*** Begin section ***

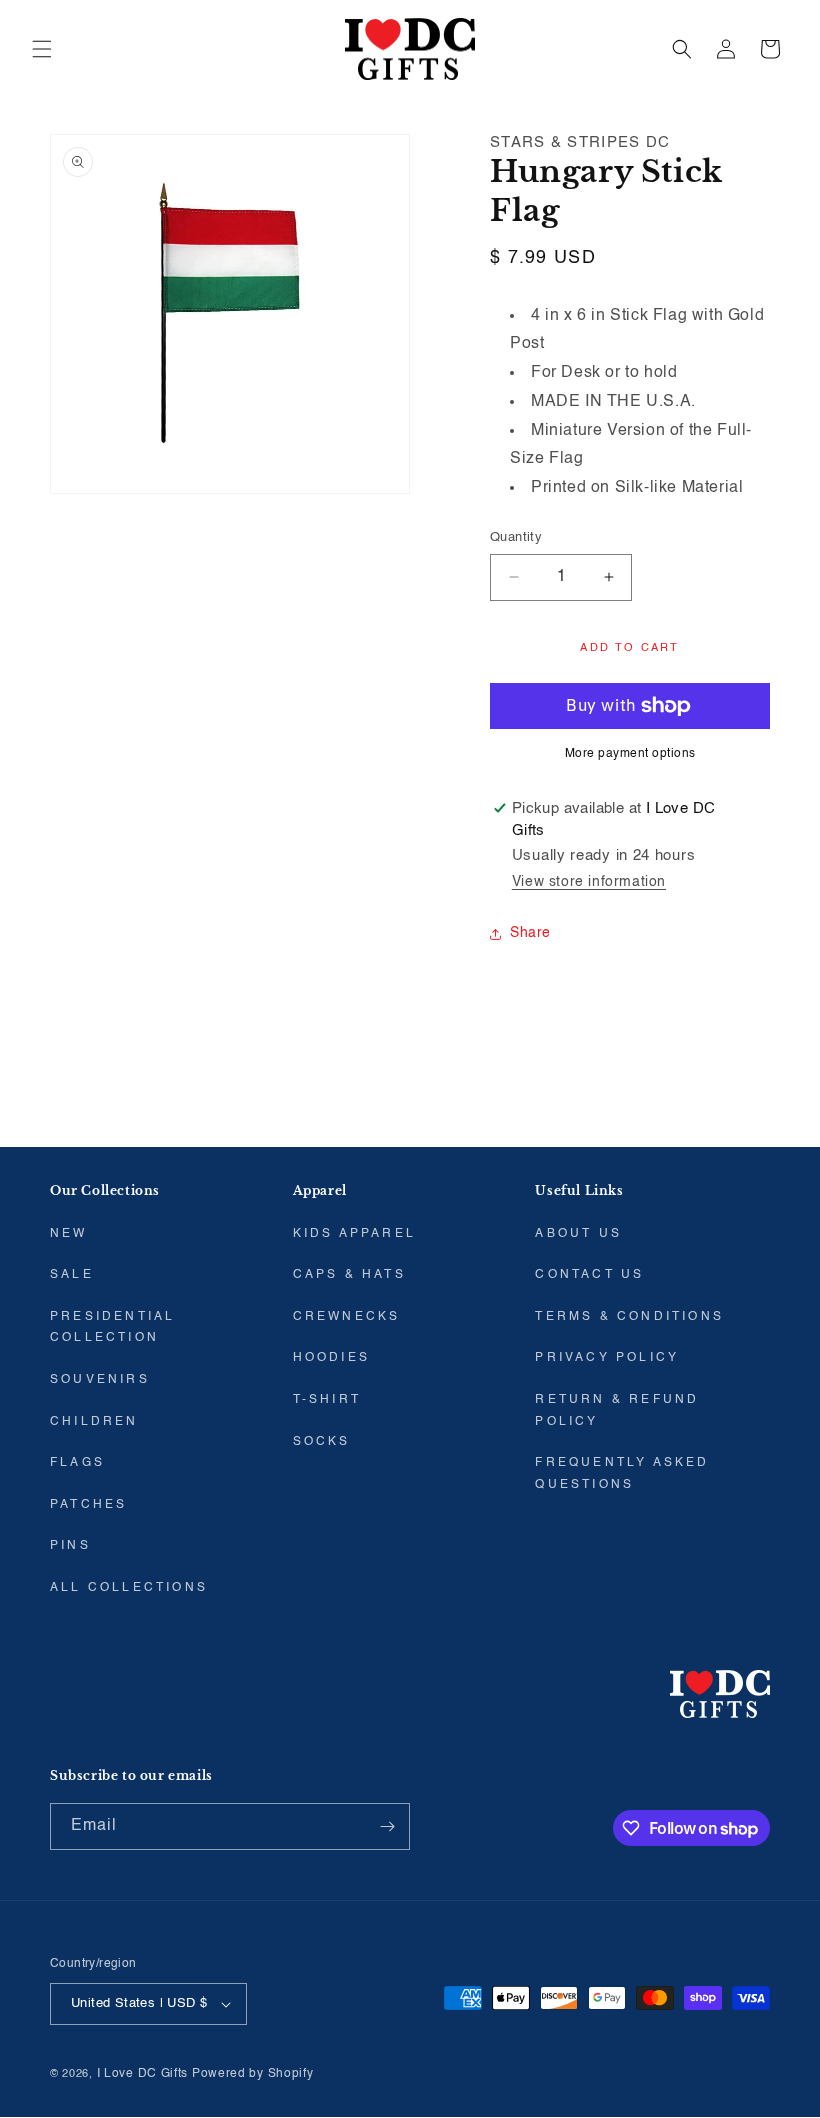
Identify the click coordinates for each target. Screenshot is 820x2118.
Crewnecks (347, 1317)
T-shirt (327, 1400)
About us (578, 1234)
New (69, 1234)
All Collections (129, 1588)
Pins (70, 1546)
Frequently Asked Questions (622, 1474)
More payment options (630, 754)
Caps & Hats (349, 1275)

*** End section ***

■ TASK GOAL:
Repeat all the records exactly, images excluded.

■ ANSWER SPACE:
Identify the click coordinates for each target. Screenshot is 820x2118.
Crewnecks (347, 1317)
T-shirt (327, 1400)
About us (578, 1234)
New (69, 1234)
All Collections (129, 1588)
Pins (70, 1546)
Frequently Asked Questions (622, 1474)
More payment options (630, 754)
Caps & Hats (349, 1275)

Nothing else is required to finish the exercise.